■ DIRECTIONS FOR THIS TASK ■
From the data below, copy exactly the lines that lie between the one holding "Click the Settings gear icon" and the one holding "Click microphone icon", including both, and nothing more.

■ EXTRACTED RECORDS ■

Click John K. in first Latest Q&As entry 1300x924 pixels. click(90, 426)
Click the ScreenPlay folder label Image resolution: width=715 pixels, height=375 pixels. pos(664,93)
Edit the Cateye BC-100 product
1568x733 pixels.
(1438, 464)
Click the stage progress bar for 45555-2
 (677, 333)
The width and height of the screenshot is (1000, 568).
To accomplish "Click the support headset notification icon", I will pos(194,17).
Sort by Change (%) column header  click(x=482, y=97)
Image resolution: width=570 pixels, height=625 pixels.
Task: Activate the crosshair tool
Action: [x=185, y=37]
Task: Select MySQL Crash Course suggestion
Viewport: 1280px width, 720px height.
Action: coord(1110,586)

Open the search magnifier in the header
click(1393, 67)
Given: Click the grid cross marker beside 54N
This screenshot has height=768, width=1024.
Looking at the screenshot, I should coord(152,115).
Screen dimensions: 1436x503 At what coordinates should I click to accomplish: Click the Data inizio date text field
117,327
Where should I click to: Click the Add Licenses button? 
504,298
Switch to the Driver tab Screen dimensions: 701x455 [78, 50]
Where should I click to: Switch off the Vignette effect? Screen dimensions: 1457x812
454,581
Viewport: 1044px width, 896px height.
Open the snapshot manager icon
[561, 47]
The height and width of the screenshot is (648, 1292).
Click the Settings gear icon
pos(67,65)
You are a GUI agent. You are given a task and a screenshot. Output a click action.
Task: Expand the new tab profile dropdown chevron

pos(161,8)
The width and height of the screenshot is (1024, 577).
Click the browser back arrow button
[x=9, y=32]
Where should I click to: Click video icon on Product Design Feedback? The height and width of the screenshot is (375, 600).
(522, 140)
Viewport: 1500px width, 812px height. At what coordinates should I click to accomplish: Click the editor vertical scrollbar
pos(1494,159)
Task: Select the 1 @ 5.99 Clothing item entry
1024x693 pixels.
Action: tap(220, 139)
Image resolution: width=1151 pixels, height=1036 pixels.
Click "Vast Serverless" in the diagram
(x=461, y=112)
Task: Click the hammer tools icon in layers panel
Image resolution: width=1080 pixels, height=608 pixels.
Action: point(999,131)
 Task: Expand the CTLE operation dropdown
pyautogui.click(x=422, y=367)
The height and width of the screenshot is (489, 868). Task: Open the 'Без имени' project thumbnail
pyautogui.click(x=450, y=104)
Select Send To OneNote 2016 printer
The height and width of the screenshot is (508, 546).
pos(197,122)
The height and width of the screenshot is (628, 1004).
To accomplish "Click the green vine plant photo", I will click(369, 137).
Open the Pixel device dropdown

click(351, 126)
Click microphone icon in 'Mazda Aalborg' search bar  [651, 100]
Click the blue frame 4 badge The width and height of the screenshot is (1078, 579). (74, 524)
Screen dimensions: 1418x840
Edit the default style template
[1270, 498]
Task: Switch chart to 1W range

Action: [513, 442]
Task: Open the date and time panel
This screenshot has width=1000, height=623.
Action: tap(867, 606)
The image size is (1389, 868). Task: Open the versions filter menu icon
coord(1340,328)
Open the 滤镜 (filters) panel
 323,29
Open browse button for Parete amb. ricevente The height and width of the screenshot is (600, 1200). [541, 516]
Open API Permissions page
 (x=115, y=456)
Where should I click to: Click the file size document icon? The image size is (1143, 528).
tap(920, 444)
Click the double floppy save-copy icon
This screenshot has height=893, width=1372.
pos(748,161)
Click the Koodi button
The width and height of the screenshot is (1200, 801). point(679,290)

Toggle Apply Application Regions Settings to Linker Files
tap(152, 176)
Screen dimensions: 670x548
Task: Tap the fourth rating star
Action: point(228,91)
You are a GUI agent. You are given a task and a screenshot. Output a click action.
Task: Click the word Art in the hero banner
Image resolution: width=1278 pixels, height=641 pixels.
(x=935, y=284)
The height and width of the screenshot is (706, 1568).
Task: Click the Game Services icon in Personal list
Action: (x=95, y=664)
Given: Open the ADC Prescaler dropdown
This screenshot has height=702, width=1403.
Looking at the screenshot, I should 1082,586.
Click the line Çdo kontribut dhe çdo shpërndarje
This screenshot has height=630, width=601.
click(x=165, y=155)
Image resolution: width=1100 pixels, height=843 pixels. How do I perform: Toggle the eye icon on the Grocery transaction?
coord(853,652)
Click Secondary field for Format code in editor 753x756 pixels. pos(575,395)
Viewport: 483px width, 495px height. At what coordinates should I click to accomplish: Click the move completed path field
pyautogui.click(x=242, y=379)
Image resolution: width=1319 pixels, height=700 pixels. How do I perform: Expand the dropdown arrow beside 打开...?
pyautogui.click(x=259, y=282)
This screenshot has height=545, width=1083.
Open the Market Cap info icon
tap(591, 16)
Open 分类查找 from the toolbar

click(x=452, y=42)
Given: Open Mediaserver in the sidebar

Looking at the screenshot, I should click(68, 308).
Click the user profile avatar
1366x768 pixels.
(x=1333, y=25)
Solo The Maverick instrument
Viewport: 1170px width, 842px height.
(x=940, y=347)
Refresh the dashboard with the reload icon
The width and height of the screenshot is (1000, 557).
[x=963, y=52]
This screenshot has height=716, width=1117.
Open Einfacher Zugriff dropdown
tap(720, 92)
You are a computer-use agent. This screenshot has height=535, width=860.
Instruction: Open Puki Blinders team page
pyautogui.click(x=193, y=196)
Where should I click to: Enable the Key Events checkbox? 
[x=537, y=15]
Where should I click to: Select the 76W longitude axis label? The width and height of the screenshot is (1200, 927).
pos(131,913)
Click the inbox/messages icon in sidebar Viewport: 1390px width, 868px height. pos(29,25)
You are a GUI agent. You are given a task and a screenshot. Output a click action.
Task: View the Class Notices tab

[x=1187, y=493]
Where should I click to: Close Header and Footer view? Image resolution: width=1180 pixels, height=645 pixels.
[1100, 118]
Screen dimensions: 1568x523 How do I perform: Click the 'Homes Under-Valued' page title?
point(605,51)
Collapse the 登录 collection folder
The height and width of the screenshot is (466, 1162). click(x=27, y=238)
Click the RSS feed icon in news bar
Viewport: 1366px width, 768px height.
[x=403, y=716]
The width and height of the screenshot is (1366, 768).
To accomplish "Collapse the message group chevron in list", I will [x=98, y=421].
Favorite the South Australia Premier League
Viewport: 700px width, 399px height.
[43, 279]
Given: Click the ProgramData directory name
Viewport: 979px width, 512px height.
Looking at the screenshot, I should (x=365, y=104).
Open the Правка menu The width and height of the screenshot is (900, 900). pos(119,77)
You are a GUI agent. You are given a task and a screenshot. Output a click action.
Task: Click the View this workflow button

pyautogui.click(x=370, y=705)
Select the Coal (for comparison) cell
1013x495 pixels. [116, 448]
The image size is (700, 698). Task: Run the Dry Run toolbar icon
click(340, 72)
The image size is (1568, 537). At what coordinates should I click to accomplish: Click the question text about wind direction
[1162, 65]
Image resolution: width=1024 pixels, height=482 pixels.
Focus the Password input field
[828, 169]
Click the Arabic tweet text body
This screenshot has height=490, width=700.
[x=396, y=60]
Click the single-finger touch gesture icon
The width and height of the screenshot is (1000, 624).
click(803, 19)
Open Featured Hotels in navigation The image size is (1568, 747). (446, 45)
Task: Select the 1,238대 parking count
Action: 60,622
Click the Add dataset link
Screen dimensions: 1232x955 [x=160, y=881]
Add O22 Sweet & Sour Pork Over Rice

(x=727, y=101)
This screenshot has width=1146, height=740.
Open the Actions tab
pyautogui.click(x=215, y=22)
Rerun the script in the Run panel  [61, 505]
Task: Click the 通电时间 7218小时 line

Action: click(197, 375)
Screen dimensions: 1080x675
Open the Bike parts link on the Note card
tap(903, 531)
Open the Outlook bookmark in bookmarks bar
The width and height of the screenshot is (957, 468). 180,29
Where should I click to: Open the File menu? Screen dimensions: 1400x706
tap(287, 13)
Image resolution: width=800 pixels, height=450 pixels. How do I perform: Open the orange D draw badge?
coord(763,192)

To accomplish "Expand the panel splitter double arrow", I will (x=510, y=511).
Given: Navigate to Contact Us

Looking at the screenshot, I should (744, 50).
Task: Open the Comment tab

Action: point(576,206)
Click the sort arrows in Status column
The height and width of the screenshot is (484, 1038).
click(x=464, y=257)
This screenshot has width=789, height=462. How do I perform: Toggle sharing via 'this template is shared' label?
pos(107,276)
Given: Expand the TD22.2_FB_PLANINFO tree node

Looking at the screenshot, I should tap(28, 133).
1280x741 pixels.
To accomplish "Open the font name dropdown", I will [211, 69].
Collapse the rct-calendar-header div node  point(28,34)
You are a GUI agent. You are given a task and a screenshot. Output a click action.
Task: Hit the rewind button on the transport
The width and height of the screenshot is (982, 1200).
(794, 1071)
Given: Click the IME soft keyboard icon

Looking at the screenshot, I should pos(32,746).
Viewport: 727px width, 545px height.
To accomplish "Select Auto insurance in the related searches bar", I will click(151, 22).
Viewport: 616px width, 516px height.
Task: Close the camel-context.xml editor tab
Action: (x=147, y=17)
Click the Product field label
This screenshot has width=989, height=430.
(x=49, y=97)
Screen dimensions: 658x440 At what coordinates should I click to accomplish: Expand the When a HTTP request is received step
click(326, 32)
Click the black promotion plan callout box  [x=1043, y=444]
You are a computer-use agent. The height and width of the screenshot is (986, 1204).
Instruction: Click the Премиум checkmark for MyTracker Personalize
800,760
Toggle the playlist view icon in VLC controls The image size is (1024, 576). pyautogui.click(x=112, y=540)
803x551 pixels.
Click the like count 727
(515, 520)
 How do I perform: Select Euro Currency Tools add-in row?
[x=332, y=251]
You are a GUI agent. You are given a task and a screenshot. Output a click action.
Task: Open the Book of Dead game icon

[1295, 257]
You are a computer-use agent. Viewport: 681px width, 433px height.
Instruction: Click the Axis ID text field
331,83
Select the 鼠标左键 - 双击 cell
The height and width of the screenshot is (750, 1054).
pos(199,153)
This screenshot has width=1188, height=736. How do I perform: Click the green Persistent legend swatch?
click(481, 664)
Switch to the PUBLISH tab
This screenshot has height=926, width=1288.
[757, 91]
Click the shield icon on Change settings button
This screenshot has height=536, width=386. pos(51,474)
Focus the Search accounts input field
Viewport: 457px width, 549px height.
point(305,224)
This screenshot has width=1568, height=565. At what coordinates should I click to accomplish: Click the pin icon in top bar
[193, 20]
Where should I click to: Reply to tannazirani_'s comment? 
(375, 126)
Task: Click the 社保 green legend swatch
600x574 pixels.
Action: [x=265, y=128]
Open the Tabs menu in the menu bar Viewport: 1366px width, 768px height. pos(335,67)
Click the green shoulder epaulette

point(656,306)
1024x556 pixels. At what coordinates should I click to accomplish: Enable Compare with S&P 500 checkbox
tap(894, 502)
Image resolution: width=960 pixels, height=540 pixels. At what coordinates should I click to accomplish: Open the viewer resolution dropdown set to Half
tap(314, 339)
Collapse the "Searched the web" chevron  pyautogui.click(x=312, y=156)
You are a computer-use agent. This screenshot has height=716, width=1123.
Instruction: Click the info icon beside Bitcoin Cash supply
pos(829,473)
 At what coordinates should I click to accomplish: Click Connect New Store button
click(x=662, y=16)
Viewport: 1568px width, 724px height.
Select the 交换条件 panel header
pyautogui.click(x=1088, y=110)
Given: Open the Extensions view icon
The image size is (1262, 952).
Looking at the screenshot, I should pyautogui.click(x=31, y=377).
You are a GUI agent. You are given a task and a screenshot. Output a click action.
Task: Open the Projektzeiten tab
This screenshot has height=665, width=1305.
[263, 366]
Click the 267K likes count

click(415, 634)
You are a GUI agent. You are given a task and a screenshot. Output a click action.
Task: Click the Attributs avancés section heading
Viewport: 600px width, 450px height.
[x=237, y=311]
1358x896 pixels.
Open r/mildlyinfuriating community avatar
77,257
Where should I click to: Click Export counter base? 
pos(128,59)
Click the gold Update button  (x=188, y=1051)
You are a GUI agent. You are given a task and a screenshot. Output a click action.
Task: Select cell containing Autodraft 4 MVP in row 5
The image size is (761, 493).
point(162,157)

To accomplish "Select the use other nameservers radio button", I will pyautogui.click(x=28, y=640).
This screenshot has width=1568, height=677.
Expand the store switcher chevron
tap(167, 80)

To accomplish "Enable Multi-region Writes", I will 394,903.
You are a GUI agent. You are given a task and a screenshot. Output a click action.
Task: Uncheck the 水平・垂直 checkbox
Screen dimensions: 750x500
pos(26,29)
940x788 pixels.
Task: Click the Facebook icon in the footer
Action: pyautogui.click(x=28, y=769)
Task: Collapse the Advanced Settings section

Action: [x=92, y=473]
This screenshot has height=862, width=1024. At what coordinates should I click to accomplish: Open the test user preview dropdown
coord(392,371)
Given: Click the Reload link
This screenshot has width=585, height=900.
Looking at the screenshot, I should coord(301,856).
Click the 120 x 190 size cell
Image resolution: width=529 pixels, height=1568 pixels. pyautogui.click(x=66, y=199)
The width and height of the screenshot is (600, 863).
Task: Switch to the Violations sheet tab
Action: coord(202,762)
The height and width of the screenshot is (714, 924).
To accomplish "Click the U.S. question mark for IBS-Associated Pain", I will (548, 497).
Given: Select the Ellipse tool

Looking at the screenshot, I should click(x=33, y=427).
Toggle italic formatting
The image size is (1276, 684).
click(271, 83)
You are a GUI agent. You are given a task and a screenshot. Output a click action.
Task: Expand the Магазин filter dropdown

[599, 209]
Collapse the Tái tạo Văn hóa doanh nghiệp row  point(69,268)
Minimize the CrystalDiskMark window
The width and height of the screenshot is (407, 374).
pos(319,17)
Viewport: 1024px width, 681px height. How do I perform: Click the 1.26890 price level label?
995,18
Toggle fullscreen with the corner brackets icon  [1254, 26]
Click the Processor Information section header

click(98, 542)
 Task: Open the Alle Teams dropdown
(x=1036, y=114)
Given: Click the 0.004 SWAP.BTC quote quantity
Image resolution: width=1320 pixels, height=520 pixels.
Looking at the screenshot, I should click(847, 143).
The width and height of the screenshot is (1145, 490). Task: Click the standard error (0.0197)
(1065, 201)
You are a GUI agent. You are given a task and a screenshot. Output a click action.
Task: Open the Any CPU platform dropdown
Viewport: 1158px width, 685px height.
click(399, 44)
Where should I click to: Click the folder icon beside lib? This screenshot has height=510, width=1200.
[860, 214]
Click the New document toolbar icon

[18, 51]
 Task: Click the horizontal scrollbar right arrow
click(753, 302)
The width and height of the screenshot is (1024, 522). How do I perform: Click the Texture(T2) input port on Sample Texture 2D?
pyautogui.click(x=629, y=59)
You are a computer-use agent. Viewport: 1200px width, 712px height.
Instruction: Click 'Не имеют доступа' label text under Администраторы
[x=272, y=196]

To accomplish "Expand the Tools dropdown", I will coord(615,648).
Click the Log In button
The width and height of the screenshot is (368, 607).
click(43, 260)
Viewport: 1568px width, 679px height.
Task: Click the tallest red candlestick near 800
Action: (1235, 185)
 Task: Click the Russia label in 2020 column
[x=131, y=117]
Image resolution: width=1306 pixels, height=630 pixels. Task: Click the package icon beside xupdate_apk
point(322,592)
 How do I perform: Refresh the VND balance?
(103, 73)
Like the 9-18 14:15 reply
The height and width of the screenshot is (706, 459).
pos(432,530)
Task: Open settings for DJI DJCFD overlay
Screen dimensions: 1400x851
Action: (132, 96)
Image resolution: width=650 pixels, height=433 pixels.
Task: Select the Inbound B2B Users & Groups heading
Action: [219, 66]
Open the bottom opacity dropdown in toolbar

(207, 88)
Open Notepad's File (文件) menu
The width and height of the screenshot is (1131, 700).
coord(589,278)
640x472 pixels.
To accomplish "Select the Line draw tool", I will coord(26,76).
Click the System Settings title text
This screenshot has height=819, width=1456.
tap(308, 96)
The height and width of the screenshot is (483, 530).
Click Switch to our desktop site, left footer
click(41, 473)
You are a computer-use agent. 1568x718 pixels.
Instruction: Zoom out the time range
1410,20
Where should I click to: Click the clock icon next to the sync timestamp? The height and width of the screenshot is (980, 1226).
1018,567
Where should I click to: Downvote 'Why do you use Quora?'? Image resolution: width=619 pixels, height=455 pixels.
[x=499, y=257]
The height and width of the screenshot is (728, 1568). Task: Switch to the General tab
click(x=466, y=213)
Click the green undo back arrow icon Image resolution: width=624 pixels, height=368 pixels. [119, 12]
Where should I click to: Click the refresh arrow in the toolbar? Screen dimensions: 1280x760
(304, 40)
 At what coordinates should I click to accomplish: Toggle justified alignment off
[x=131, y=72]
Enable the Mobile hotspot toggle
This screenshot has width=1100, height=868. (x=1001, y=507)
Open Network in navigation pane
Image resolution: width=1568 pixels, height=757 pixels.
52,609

■ FINISHED TASK ■
Click the Settings gear icon
pos(67,65)
You are a GUI agent. You are given a task and a screenshot. Output a click action.
Task: Expand the new tab profile dropdown chevron

pos(161,8)
The width and height of the screenshot is (1024, 577).
Click the browser back arrow button
[x=9, y=32]
Where should I click to: Click video icon on Product Design Feedback? The height and width of the screenshot is (375, 600).
(522, 140)
Viewport: 1500px width, 812px height. At what coordinates should I click to accomplish: Click the editor vertical scrollbar
pos(1494,159)
Task: Select the 1 @ 5.99 Clothing item entry
1024x693 pixels.
Action: tap(220, 139)
Image resolution: width=1151 pixels, height=1036 pixels.
Click "Vast Serverless" in the diagram
(x=461, y=112)
Task: Click the hammer tools icon in layers panel
Image resolution: width=1080 pixels, height=608 pixels.
Action: point(999,131)
 Task: Expand the CTLE operation dropdown
pyautogui.click(x=422, y=367)
The height and width of the screenshot is (489, 868). Task: Open the 'Без имени' project thumbnail
pyautogui.click(x=450, y=104)
Select Send To OneNote 2016 printer
The height and width of the screenshot is (508, 546).
pos(197,122)
The height and width of the screenshot is (628, 1004).
To accomplish "Click the green vine plant photo", I will click(369, 137).
Open the Pixel device dropdown

click(351, 126)
Click microphone icon in 'Mazda Aalborg' search bar  [651, 100]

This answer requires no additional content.